そんな会話をしながら(ミュミュお姉さんから、再度の《調査分析》の魔法もかけてもらったりして!)院長先生とシフちゃんが裏庭から戻ってくる間を、楽しく過ごしたのでした。
そうして、しばらくが経ち――
「……ずいぶんと、にぎやかですね」
院長先生たちが戻ってきました。
「どうでした!?」
ワクワクしながら、シフちゃんの能力の感想を聞きます。
「優秀でしたね。もちろん、魔物のいる森に行くのですから、油断はしないでもらいたいのですが」
何があるかはわからないというのは、冒険者の心得として何度も言われましたからね。「もちろんです!」と答えます。でもシフちゃんは優秀なんですねー。
「院長先生から好評価をもらえるなんて、シフちゃんはスゴいです!」
アムちゃんと手をタッチさせ、姉妹同士の挨拶をしていたシフちゃんが、照れた様子で髪を弄ります。

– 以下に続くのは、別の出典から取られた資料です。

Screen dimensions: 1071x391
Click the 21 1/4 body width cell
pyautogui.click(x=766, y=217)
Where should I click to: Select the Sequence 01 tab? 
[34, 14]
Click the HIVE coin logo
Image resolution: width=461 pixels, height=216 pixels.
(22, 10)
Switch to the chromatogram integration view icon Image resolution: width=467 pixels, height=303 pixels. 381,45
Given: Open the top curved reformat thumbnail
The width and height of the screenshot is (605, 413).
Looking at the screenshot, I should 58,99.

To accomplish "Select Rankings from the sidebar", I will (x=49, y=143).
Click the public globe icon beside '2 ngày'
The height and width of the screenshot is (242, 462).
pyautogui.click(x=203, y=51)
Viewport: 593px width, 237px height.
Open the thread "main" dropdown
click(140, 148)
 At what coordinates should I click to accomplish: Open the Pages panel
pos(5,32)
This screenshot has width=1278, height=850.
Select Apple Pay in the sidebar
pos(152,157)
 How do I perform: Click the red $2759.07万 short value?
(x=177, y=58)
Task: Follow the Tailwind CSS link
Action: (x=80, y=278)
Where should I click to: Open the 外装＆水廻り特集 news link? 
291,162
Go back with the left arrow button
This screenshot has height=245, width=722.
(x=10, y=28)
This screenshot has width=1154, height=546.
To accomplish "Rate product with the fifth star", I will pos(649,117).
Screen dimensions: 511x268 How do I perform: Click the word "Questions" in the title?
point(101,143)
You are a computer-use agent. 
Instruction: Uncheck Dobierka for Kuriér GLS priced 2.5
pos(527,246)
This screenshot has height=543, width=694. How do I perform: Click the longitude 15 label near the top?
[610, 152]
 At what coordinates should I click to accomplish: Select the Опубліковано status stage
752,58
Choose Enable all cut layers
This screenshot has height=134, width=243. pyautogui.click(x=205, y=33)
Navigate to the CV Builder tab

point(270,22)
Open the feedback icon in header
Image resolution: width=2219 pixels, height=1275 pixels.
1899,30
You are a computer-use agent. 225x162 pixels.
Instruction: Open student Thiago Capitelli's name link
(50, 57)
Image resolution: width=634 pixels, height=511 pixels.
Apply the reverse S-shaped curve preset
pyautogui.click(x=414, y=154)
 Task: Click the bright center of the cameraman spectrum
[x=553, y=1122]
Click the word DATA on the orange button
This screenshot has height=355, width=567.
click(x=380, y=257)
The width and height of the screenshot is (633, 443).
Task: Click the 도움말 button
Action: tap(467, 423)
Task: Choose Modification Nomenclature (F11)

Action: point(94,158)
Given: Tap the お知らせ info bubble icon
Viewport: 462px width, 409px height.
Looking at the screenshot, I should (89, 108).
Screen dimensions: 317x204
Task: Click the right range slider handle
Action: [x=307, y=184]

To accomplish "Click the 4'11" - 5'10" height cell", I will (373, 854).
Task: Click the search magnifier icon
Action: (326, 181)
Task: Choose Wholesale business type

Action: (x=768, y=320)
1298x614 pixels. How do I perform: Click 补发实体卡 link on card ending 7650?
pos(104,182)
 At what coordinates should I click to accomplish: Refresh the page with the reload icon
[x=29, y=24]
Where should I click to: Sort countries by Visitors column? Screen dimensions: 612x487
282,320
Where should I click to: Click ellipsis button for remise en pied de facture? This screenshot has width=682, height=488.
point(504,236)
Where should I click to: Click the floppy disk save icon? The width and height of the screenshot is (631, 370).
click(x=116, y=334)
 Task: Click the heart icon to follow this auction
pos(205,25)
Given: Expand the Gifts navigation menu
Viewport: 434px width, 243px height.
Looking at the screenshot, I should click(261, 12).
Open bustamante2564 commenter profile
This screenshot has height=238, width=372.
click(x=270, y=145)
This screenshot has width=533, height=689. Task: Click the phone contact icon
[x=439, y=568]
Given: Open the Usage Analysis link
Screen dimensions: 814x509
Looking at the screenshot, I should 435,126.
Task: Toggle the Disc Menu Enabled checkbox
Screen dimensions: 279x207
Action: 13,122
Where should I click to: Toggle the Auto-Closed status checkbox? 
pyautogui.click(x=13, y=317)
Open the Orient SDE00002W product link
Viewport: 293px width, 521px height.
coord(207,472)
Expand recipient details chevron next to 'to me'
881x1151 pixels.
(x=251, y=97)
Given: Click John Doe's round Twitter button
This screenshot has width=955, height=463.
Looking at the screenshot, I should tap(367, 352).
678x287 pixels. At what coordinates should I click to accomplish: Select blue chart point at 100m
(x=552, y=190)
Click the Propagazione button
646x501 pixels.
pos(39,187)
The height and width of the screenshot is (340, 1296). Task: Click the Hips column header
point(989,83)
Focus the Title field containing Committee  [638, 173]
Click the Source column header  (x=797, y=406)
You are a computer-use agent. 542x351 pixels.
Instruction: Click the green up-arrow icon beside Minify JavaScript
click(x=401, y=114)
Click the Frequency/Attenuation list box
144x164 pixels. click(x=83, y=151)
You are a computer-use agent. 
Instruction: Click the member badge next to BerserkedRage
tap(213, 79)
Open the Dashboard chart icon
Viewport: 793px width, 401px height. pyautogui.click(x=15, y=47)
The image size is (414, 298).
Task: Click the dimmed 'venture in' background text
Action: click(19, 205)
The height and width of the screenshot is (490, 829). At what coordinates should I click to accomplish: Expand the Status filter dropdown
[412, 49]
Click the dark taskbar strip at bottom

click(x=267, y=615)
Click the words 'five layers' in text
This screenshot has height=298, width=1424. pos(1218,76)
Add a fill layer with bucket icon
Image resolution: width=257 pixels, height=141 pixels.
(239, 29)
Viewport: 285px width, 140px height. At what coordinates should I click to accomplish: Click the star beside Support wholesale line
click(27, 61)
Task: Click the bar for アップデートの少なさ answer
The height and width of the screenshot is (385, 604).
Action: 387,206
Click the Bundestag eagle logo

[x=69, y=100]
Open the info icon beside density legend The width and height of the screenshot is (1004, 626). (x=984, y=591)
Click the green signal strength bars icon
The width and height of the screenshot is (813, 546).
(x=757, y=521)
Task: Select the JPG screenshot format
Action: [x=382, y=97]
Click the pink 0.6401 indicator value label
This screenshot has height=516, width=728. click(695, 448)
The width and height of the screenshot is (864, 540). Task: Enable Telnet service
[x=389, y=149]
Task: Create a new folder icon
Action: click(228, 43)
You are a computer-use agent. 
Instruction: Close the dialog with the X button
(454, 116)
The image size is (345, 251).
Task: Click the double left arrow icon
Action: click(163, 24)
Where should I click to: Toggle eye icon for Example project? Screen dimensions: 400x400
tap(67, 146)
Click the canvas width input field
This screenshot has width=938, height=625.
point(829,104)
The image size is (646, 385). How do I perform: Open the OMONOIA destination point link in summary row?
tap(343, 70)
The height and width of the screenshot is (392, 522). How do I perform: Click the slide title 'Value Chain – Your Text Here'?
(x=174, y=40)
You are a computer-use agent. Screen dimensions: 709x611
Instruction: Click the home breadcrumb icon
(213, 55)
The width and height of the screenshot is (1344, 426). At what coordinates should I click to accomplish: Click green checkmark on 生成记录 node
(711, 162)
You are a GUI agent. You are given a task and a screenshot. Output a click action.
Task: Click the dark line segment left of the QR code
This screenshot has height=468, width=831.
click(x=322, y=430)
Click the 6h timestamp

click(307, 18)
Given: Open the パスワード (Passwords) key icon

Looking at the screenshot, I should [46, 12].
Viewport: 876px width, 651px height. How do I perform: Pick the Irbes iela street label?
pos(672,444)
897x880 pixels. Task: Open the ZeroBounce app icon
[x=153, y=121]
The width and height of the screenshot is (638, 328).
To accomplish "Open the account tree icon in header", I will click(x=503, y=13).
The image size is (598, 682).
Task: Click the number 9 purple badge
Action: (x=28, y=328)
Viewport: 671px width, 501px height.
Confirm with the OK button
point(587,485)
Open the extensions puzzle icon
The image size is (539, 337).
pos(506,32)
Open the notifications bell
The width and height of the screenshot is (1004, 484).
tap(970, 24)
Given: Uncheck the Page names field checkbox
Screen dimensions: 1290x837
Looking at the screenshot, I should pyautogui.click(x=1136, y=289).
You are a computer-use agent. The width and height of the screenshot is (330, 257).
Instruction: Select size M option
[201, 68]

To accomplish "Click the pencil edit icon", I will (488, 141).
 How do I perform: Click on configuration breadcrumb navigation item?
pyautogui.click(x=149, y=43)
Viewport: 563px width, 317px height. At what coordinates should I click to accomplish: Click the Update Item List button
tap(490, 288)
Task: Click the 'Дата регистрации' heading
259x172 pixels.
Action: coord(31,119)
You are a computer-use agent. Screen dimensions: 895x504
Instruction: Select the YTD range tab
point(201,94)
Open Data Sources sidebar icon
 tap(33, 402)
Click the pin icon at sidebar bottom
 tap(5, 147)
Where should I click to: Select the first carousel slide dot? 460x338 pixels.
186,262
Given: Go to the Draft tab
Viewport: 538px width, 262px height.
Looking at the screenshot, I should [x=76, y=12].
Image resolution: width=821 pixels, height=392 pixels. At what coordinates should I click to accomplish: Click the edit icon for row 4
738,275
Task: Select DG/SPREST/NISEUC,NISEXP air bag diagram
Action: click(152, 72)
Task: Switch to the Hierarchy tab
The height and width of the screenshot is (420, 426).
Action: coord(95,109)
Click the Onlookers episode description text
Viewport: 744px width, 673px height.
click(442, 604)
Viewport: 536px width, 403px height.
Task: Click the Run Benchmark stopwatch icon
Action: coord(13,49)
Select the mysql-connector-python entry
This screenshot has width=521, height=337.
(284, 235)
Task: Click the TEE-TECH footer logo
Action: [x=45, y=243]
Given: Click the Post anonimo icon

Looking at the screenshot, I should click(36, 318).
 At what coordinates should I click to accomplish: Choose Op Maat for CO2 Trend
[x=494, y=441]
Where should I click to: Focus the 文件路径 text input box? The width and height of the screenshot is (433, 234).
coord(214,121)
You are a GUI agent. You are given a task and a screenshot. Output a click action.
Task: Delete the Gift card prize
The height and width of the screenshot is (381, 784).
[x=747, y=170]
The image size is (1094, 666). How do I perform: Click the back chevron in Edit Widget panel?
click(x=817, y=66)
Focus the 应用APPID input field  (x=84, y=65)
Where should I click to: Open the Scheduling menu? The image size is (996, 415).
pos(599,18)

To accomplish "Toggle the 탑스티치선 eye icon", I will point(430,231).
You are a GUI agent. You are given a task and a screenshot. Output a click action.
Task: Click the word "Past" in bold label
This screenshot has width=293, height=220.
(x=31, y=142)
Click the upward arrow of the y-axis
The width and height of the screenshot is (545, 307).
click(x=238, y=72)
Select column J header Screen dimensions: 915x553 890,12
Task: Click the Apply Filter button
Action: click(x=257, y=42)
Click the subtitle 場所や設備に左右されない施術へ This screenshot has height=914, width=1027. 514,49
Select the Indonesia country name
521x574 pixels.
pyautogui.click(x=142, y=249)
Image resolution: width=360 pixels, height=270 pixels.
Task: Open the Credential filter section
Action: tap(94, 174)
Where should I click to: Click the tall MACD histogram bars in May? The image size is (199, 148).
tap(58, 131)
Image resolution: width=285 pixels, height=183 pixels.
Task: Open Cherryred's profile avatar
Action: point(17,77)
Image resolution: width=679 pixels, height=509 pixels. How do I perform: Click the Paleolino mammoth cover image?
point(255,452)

「どうにか、メルミィさんと二人で、森に出かける許可をもらえましたよ」
ほんとうに良かったです!
「それで、出発はいつぐらいにしましょうか!」
「あー、それなんですが。ちょっと採取したいものができたので、今から向かいたいんです。メルミィさんは大丈夫ですか?」
今からですか?
「大丈夫ですよ! でも、ずいぶんと急なんですね」
「はい。トラップベアの巣……洞窟にお宝を隠してあるのですが、そこにキノコが生えていまして」
「キノコですか?」
「そうです。流行り病の対策に重要なキノコなのですが、なんでも供給量が足りていないらしく」
そう言って院長先生を見るシフちゃん。
「なるほど! 院長先生に採って来てってお願いされたんですね!」
その推測に、院長先生が「そうです」と答えます。
「雑談中に、洞窟でそのキノコを発見した、という話になりましてね。シフさんに採取をお願いしたのです」
「そのキノコは、夜に採取をしなければいけなくて。今から準備をして出発すれば、ちょうど良い時間になるため……」
今から出発、という話になったんでしょう!
――これは人々が必要とする薬を確保するための依頼。やりがいのある依頼です。
やる気が、みなぎってきましたよ!
背中の触手さんも、私の気持ちに応えるように、いつもより元気にニョロニョロしている気がしたのでした。